The full 2014 programme

Seminar: The Europeana network of Ancient Greek and Latin Epigraphy (EAGLE) and Linked Open Data

By Simon Mahony, on 30 June 2014

digiclas

This week’s Digital Classicist London & Institute of Classical Studies Seminar:Pietro Liuzzo (Heidelberg)

‘The Europeana network of Ancient Greek and Latin Epigraphy (EAGLE) and Linked Open Data’.

Friday July 4th at 16:30 in room 102 (Athlone), Senate House, Malet Street, WC1E 7HU

The Europeana network of Ancient Greek and Latin Epigraphy aims to provide historians and the general public with a curated online multi-text edition which has high quality contents and related contents as well as high quality data in multiple interoperable formats. Linked Open Data principles aim at bringing things together so we have tried to follow those guidelines. EAGLE considered two standards: TEI – EpiDoc and CIDOC CRM and we work towards tools to facilitate wilful alignment as well as coordinated linking via third parties annotations or through the alignment to common vocabularies (of contents), gazetteers and bibliographies.

Full abstract is available.

The seminar will be followed by wine and refreshments.

ALL WELCOME

The full 2014 programme is at the Digital Classicist.

Seminar: Public Archaeology in a Digital Age

By Simon Mahony, on 16 June 2014

digiclas

This week’s Digital Classicist seminar is given by UCLDH research student Lorna Richardson.
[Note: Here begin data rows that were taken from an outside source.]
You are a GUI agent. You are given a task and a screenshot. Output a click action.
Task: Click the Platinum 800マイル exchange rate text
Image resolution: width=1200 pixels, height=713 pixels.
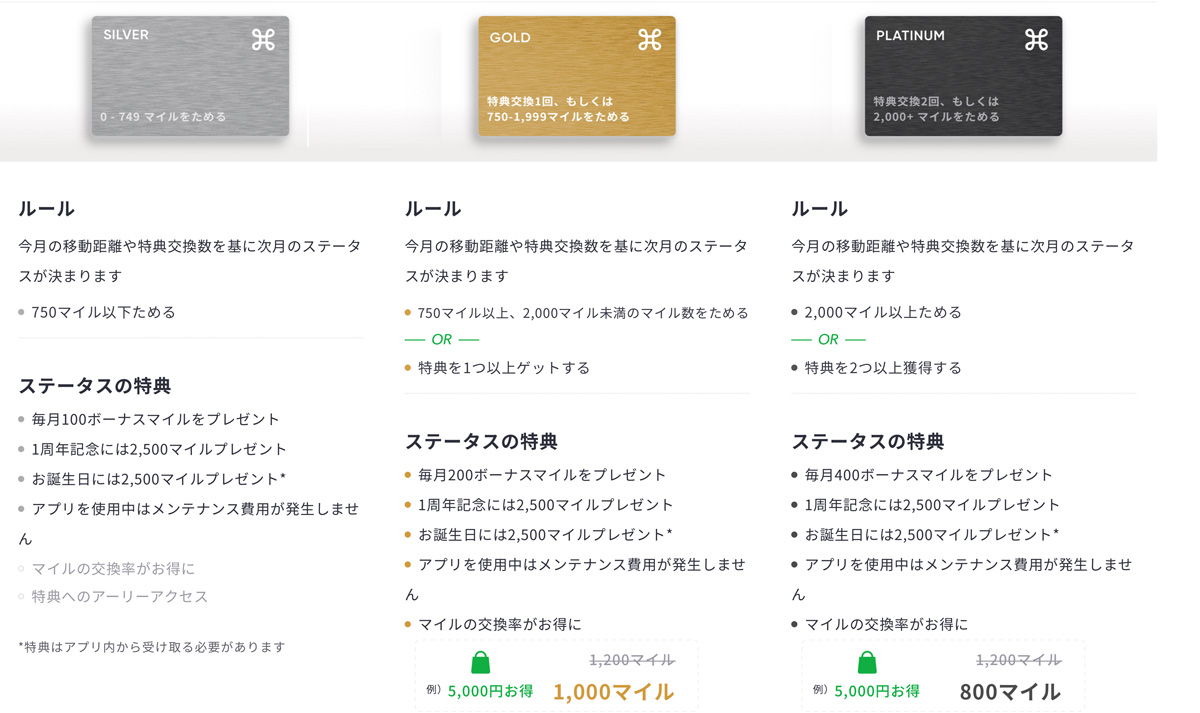1010,691
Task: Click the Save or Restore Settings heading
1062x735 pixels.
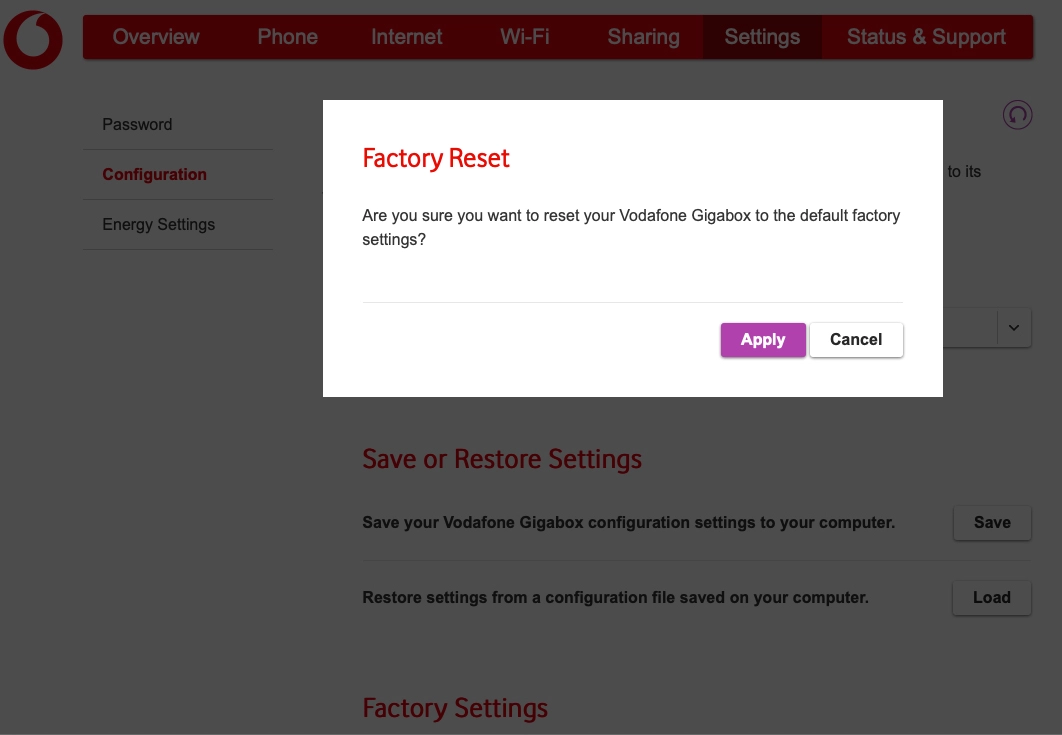Action: pos(502,459)
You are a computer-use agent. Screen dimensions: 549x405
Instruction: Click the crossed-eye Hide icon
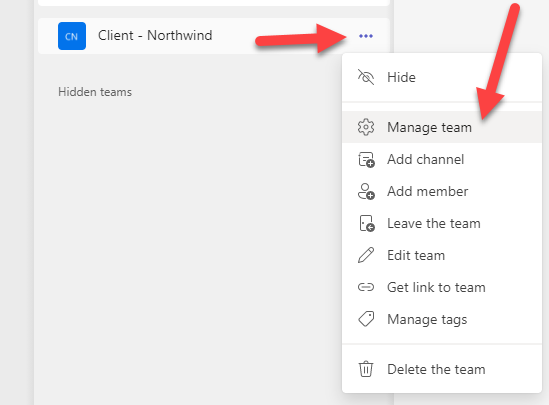point(366,77)
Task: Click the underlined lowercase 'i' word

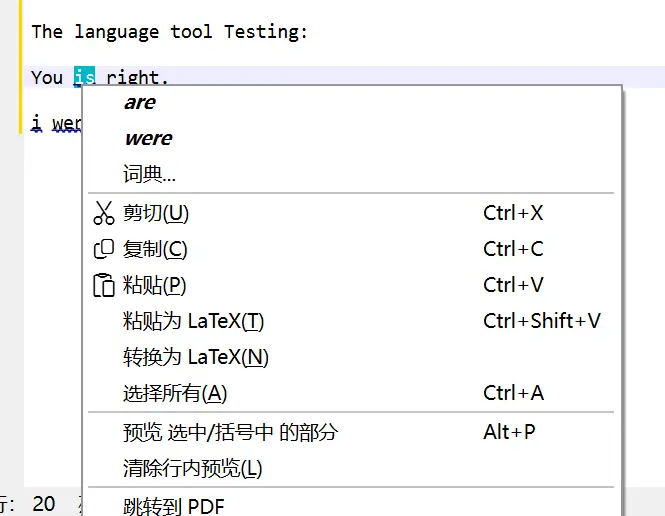Action: (x=37, y=123)
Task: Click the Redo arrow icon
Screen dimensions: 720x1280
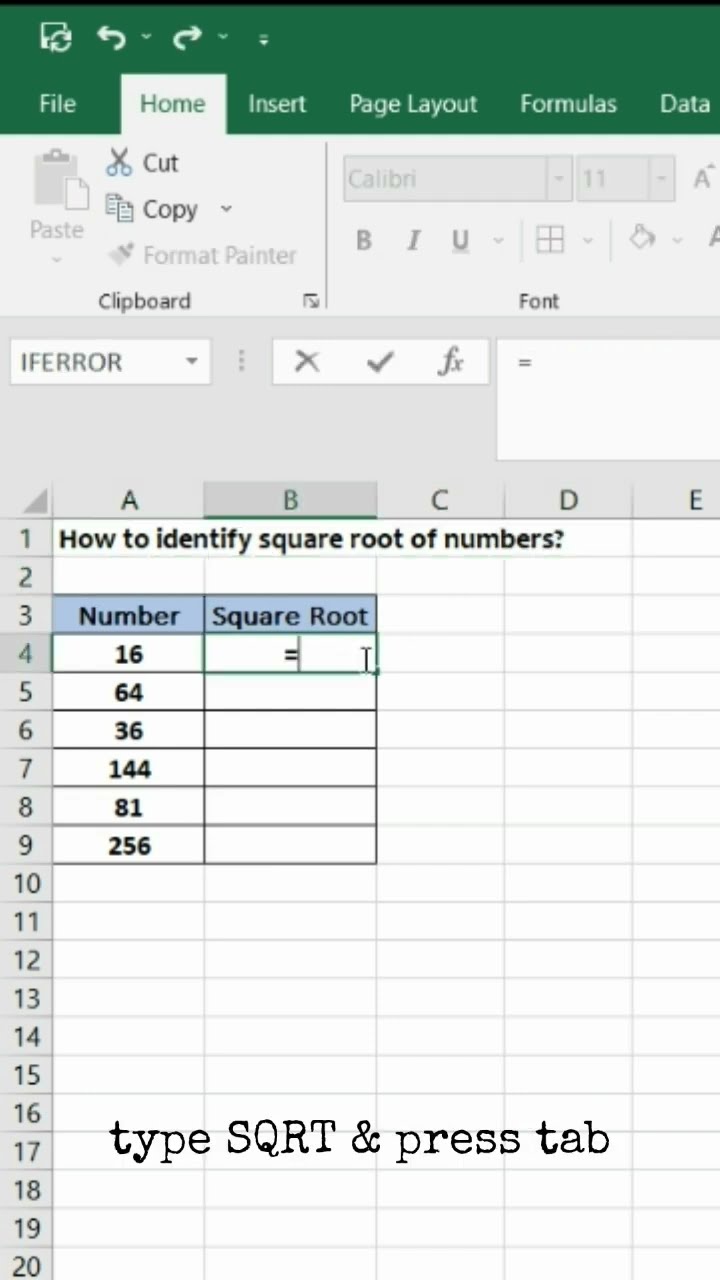Action: coord(187,38)
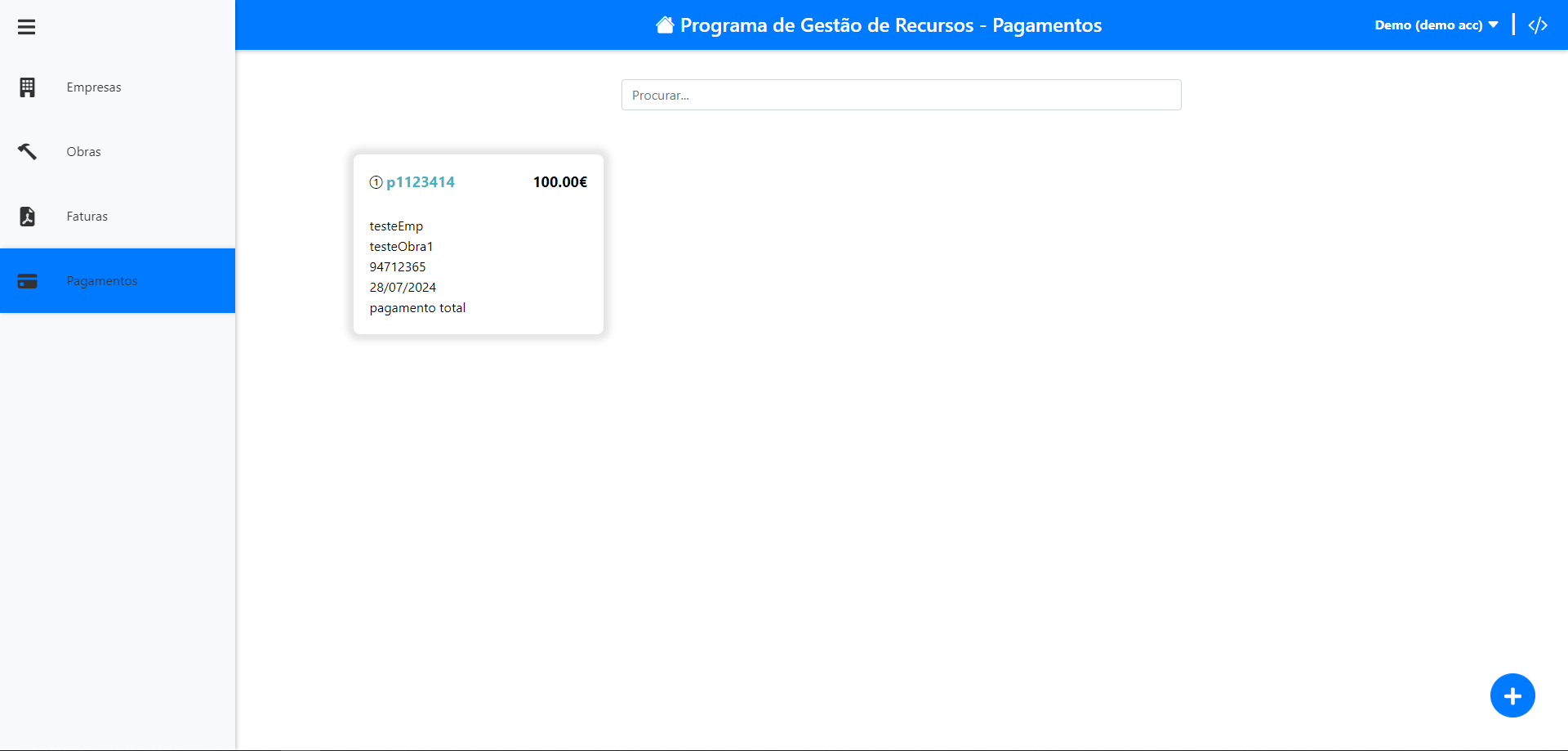The image size is (1568, 751).
Task: Click the Obras hammer icon
Action: click(27, 152)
Digital Classicist London & Institute of Classical Studies Seminar 2014

Lorna Richardson (University College London)
‘Public Archaeology in a Digital Age’
 
Friday June 20 at 16:30 in room G37, Senate House, Malet Street, London, WC1E 7HU

This paper will discuss the need for diverse archaeological communities to widen participation and engage new audiences on a more collaborative platform. The paper will discuss the results of my doctoral research, which has provided data that can be used to improve user experience, engagement and participation with archaeology and other heritage subjects via Internet technologies, and embed usability and sustainability within digital archaeological projects. Understanding the impact of participatory media will aid archaeologists and those in the heritage fields to promote the advantages of digital engagement and public collaboration, in terms of economic benefit, social justice, learning outcomes, diversifying audiences and the promotion of social inclusion.

Full abstract

The seminar will be followed by wine and refreshments.

ALL WELCOME

The full 2014 programme is on the Digital Classicist website.

 

UCLDH wins CSDH/SCHN Outstanding Contribution Award

By Julianne Nyhan, on 4 June 2014

Julianne Nyhan and the other founding members (Geoffrey Rockwell, Stan Ruecker, Peter Organisciak, Megan Meredith-Lobay and Kamal Ranaweera) of A Day in the Life of the Digital Humanities (Day of DH) (2009-2012) have won the 2014 CSDH/SCHN Outstanding Contribution Award.  The following description of the project and award is given on the CSDH/SCHN site:

Day of DH is an annual community documentation project that brings together digital humanists from around the world to document what they do on one day in the spring of each year. Its goal has been to have participants reflect on a fundamental question, “just what do computing humanists really do?” Participants document their day through photographs and commentary using one of the Day of DH blogs.
The Day of DH initiative has received significant attention far beyond its evolving community of participants. The team published an essay on the project in Digital Humanities Quarterly. The Chronicle of Higher Education ran a story on it. Definitions of the digital humanities from the project have been republished in collections such as Debates in the Digital Humanities and Defining Digital Humanities. It has directly inspired projects such as the Day of Archaeology. It has also inspired other communities within digital humanities. The first DíaHD (Día de Humanidades Digitales) was held on June 10, 2013 for those who speak and work in Spanish and Portuguese.
Day of DH has now become a centerNet initiative that moves from institution to institution. The successful transition to a sustainable international initiative is a sign of the impact of this initiative’s origins in Canada.
CSDH/SCHN is honoured to commemorate this founding Canadian group and its extraordinary contribution to the global digital humanities community.